4.1 Participants and procedures

Participants were recruited through TUMO’s existing channels including email lists as well as through referrals from a former TUMO instructor. We also utilized snowball sampling [84], encouraging people to share our invite with interested acquaintances.

In designing for a target demographic, we focused primarily on high school aged learners, tailoring our AI curriculum and teaching strategies to this age group [86]. However, from the beginning we were sensitive to concerns from TUMO that, while a target demographic is important, their web-based extracurricular programs include popular offerings that are open access. They found that these are typically utilized by high school aged learners as well as (to a lesser extent) middle school aged learners and college aged students and above. Therefore to align with our partner’s vision of broadly accessible extracurricular educational offerings and to support inclusive participation among anyone aiming to gain AI literacy, we did not employ age-related exclusion criteria.

Our final sample consisted of N=27 participants representative of the learner community that TUMO serves. 14 participants were high school aged (14–18 years old), 11 were college aged (19–22 years old), and the remaining 2 participants were 23+ years old. All participants had at some point been affiliated with TUMO.

In addition to gaining access to the Apricot Stone City platform as described in section 3 and associated resources (e.g., videos, user manual), we also created a Discord chat group where learners could interact with each other for peer-based Q&A, collaborative coordination, and general social engagement. The study ran for 1 week, similar to case study 3, as we were interested in exploring the minimum viable timeframe by which positive effects could be observed with respect to knowledge gains, learner attitudes, and sense of community, among other outcome variables described next. The 1-week timeframe is also representative of many of the most popular extracurricular programs offered by TUMO. Procedures were reviewed by the IRB at Dartmouth College.

4.2 Data collection

4.2.1 Exams, quizzes, and other learning assessments.

We measured learning gains through a comprehensive multiple choice AI knowledge exam administered pre-study and post-study. These exams were isomorphic. Within the platform, post-scene AI knowledge assessments also served as a test of understanding for the AI topic covered in that specific scene. The exam and post-scene assessment questions were created based on the learning objectives and “Unpacked” sections of the AI4K12 framework [2]. The Appendix (see A.3) provides questions from exams and post-scene assessments.

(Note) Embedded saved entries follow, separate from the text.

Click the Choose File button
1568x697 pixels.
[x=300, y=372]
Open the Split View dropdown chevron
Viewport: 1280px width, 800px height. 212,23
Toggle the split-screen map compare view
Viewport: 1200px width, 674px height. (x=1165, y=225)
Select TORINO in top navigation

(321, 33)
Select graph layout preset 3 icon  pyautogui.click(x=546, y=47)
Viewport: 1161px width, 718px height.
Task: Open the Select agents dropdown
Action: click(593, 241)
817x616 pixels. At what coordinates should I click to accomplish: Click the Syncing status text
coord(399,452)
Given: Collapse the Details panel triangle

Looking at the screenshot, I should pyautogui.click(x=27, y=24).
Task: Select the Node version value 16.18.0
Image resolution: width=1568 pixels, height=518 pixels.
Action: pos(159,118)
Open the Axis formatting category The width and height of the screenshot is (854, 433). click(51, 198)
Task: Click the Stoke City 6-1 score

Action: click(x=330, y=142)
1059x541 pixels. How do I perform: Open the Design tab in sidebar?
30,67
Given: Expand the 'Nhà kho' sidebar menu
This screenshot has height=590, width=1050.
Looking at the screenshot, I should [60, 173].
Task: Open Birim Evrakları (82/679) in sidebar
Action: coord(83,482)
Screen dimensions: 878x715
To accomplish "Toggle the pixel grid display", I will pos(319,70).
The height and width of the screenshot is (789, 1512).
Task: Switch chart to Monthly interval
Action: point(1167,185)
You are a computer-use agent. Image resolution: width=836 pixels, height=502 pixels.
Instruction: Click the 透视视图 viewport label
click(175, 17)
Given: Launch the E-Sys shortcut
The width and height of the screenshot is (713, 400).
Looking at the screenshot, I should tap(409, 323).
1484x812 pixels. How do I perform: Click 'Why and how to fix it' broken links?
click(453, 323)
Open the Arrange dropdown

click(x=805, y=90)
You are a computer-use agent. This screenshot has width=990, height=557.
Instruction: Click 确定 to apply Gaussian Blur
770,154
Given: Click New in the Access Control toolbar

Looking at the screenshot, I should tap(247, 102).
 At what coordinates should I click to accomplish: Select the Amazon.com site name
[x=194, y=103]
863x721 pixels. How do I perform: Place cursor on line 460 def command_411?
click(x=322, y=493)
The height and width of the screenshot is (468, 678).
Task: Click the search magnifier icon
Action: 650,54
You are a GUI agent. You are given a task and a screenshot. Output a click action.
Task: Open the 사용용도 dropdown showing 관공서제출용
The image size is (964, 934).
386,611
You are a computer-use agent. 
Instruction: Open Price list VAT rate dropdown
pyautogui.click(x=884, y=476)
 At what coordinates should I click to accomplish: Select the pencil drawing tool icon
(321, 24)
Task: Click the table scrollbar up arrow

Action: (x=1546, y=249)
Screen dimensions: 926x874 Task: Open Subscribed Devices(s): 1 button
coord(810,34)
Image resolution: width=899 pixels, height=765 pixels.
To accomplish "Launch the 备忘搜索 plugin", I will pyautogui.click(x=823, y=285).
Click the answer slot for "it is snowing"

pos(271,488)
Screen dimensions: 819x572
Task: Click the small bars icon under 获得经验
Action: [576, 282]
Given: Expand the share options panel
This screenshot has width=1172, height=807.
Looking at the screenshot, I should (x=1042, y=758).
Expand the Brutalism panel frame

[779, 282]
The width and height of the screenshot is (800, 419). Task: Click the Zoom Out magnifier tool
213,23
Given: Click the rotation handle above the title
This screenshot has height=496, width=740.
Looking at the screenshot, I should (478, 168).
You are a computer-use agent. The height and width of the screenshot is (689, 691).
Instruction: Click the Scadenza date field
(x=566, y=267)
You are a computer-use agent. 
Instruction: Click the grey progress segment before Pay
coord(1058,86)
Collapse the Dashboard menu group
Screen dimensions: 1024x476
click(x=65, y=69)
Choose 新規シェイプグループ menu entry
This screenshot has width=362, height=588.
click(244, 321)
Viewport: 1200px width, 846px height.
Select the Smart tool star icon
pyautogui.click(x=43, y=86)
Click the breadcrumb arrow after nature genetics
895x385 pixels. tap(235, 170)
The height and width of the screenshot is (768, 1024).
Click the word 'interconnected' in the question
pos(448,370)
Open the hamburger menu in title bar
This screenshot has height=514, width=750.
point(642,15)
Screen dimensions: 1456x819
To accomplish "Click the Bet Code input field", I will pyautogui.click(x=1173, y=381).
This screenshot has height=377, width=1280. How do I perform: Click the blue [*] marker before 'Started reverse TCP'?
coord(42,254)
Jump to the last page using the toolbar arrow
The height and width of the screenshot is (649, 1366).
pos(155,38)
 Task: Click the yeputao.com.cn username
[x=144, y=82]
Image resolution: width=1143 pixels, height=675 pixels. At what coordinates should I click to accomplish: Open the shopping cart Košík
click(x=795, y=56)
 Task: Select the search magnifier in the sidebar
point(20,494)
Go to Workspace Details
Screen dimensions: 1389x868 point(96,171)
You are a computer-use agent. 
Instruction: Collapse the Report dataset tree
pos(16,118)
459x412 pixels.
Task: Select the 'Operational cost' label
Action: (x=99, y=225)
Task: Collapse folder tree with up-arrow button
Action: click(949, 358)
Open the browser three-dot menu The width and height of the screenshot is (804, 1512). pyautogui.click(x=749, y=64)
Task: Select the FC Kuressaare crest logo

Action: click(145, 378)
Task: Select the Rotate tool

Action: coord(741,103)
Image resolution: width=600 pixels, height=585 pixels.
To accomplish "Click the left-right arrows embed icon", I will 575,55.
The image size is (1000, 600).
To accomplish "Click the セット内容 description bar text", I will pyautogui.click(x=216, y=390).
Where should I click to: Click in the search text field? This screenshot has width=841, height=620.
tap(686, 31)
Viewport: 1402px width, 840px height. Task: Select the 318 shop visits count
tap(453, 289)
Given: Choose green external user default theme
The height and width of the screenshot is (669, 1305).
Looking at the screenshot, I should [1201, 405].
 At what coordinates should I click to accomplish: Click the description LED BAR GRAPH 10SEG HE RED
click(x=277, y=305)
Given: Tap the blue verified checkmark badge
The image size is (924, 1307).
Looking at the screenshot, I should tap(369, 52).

We created the exam, while post-scene questions were created by learners in the architect and facilitator roles, using reference materials we created. During learner assessments and exams, question ordering and multiple choice response ordering were randomized to minimize order effect bias [66, 133]. To discourage random guessing, we included an "I don’t know" option [112] and emphasized that scores would be anonymized and that answering honestly would help us evaluate and improve our system. Pre-study and post-study exams included thirty questions (three questions for each of the ten AI topics covered¹³). Post-scene assessments had five questions.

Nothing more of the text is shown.